The task :: Copy out every line of the records below, word for word, with nothing left out or changed.

-- Start of Data section --

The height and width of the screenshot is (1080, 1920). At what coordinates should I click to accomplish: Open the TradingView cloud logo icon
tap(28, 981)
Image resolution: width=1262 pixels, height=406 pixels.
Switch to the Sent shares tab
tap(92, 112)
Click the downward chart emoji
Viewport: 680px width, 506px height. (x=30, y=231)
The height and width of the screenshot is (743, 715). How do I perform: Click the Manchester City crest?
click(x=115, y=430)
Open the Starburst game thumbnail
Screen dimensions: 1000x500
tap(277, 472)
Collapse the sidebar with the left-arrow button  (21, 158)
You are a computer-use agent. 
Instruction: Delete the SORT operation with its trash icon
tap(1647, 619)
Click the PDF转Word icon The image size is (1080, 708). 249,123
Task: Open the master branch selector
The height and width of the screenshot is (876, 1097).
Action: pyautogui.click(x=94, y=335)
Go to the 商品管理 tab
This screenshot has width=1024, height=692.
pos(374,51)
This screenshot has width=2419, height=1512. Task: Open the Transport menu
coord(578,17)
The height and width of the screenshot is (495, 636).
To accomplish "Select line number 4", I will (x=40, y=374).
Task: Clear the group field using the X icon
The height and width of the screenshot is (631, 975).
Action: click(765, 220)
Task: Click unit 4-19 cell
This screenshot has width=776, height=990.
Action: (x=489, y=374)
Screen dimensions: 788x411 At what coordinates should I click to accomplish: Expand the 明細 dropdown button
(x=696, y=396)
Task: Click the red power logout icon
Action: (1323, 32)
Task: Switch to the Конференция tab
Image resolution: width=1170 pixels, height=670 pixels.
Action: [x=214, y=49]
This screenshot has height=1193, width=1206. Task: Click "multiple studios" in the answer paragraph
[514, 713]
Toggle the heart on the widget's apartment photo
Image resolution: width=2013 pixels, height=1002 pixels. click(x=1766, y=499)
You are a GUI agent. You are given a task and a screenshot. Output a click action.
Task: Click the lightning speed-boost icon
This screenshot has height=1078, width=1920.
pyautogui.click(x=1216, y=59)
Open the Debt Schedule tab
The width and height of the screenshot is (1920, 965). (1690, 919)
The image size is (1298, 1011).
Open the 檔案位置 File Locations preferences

-- End of Data section --

Response ::
The height and width of the screenshot is (1080, 1920). At what coordinates should I click to accomplish: Open the TradingView cloud logo icon
tap(28, 981)
Image resolution: width=1262 pixels, height=406 pixels.
Switch to the Sent shares tab
tap(92, 112)
Click the downward chart emoji
Viewport: 680px width, 506px height. (x=30, y=231)
The height and width of the screenshot is (743, 715). How do I perform: Click the Manchester City crest?
click(x=115, y=430)
Open the Starburst game thumbnail
Screen dimensions: 1000x500
tap(277, 472)
Collapse the sidebar with the left-arrow button  (21, 158)
You are a computer-use agent. 
Instruction: Delete the SORT operation with its trash icon
tap(1647, 619)
Click the PDF转Word icon The image size is (1080, 708). 249,123
Task: Open the master branch selector
The height and width of the screenshot is (876, 1097).
Action: pyautogui.click(x=94, y=335)
Go to the 商品管理 tab
This screenshot has width=1024, height=692.
pos(374,51)
This screenshot has width=2419, height=1512. Task: Open the Transport menu
coord(578,17)
The height and width of the screenshot is (495, 636).
To accomplish "Select line number 4", I will (x=40, y=374).
Task: Clear the group field using the X icon
The height and width of the screenshot is (631, 975).
Action: click(765, 220)
Task: Click unit 4-19 cell
This screenshot has width=776, height=990.
Action: (x=489, y=374)
Screen dimensions: 788x411 At what coordinates should I click to accomplish: Expand the 明細 dropdown button
(x=696, y=396)
Task: Click the red power logout icon
Action: (1323, 32)
Task: Switch to the Конференция tab
Image resolution: width=1170 pixels, height=670 pixels.
Action: [x=214, y=49]
This screenshot has height=1193, width=1206. Task: Click "multiple studios" in the answer paragraph
[514, 713]
Toggle the heart on the widget's apartment photo
Image resolution: width=2013 pixels, height=1002 pixels. click(x=1766, y=499)
You are a GUI agent. You are given a task and a screenshot. Output a click action.
Task: Click the lightning speed-boost icon
This screenshot has height=1078, width=1920.
pyautogui.click(x=1216, y=59)
Open the Debt Schedule tab
The width and height of the screenshot is (1920, 965). (1690, 919)
The image size is (1298, 1011).
Open the 檔案位置 File Locations preferences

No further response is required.